Later on, he goes on to discuss how instead of us sending our books, programmes and church-ideas over to them, we should take out our pen and paper and take note of why it's working over there! "Christians in the West are still buying books, but many of these books have only a tenuous connection with the Bible... What's more, this dubious material from the West is being pumped into some of the poorer countries, because the Western producers can afford to send it free, knowing that poor people tend to take anything they can get for nothing. The Western church should be learning from the church in the developing world, but instead, it is spreading the West's disease."

Coming back to the topic of suffering, Don writes about what he calls our Western exectation of a pain-free life. "We do not know how to deal with suffering - not just illness, but death, war, persecution and poverty - much less how to embrace it in the name of Christ. We know what the Bible teaches about accepting hardship and sharing Christ's suffering, but in reality most of us secretly feel we have a right to a pain-free life... After the devastating floods of Mozambique in 1999, the response of one local Christian was, 'We don't blame God; we trust Him.' "

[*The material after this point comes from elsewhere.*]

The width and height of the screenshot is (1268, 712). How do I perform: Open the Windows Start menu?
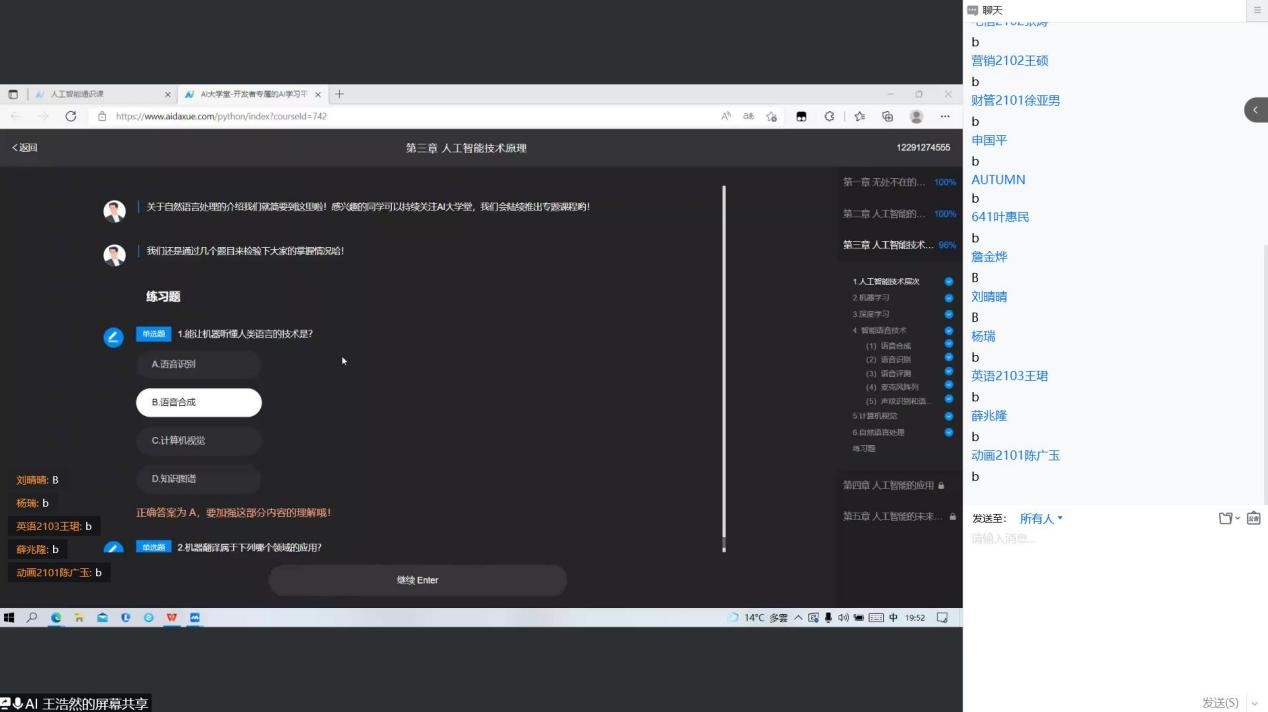tap(9, 618)
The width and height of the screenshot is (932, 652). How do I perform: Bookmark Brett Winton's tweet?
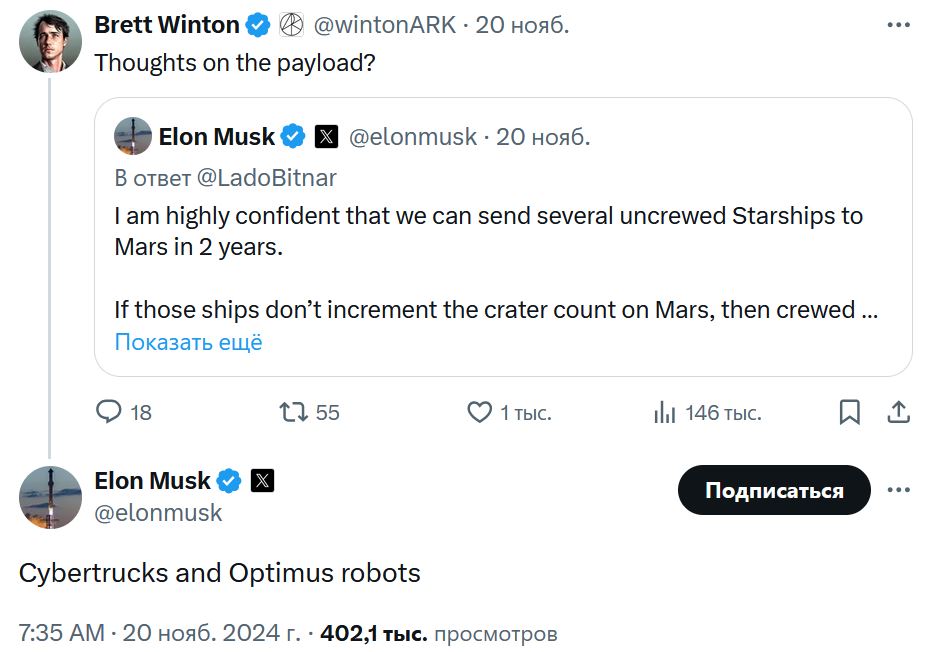click(x=849, y=412)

I can't agree more. Our faith seems to only affect what CD's we buy and which church services we go to. Our comfort and laziness have, as Don suggests, made us "the world's greatest complainers."

Where is the Job-like attitude that is reflected in the opening verse, "Though he slay me, yet will I trust Him."? Why do we read the Bible looking for verses about ME? History is His story, and it's primarily not about us! We are not commanded to be successful, efficient or organised. We are commanded to be obedient. Certainly we will grow (and be successful as a by-product) as we reach people - and certainly we don't need to waste resources (time, money and people) - and certainly dis-order and/or chaos is warned against (1 Cor. 14). But it's easy to see these things outside the proper perspective, and let them become our goals rather than by-products of our goal.

At any rate, my growing conviction is that it is not the growing, obedient and flourishing church in the developing world that needs our critique or advice, but actually it is the assumptions and traditions of our own comfortable, convenience-infused and selfish churches that need to be fiercely challenged. May we have the integrity to take an honest and humble look at ourselves and even more so may we have the courage to make changes where needed. Corporately and Individually.